En una edición muy cuidada, exhaustiva, a cargo de los historiadores Antón Pazos y José Andrés Gallego acaba de culminar la publicación en 13 volúmenes del archivo del cardenal Isidro Gomá, arzobispo de Toledo y primado de España, relativo a los años de la Guerra Civil. Entre cientos de documentos imprescindibles para seguir el pensamiento y la acción de la Iglesia católica durante la guerra civil, la mayor sorpresa que me aguardaba en los miles de páginas que componen la edición es el proyecto de una posible mediación internacional en España, entregado por el secretario de la Congregación de Asuntos Eclesiásticos Extraordinarios del Vaticano, Giuseppe Pizzardo, a Isidro Gomá en una entrevista mantenida en Lourdes a finales de mayo de 1937.

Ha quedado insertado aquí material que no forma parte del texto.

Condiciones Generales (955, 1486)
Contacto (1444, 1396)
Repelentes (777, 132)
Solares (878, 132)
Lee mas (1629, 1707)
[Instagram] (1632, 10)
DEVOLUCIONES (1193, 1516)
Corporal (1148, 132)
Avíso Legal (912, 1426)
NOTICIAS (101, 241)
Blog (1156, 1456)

            Ese documento, como digo, es un plan de mediación para poner fin a la guerra de España. Anduve yo a su búsqueda en el Public Record Office, en los archivos del Vaticano y en el Archivo del Ministerio de Asuntos Exteriores de Italia hace ya unos cuantos años, sin éxito y, finalmente, aquí está, en el volumen 5 de esta colección. Es un documento escrito en francés, probablemente entregado a Pizzardo por el secretario del Foreign Office, Anthony Eden, en su encuentro con ocasión de la coronación de Jorge VI en mayo de 1937. Mi sorpresa no fue tanto el documento en sí como la comprobación de que el plan que Pizzardo ponía en manos de Gomá es una versión francesa del plan que Manuel Azaña encomendó a Julián Besteiro para que lo presentara a Anthony Eden con idéntico motivo, o sea, como representante del presidente de la República española en la ceremonia de coronación del monarca británico. Suenan también en ese papel los ecos de las propuestas del comité francés por la paz civil y religiosa de España, que presidía Jacques Maritain, paralelo al comité español, presidido por Alfredo Mendizábal. El plan, en seis puntos, recoge la idea de Azaña de una suspensión de armas, arret de tout hostilité, que permitiera a una delegación de las potencias venir a España y, pasado un tiempo, tutelar un plebiscito en el que los españoles manifestarían su libre voluntad de alcanzar una solución pacífica del conflicto armado y darse la forma de Estado que prefirieran.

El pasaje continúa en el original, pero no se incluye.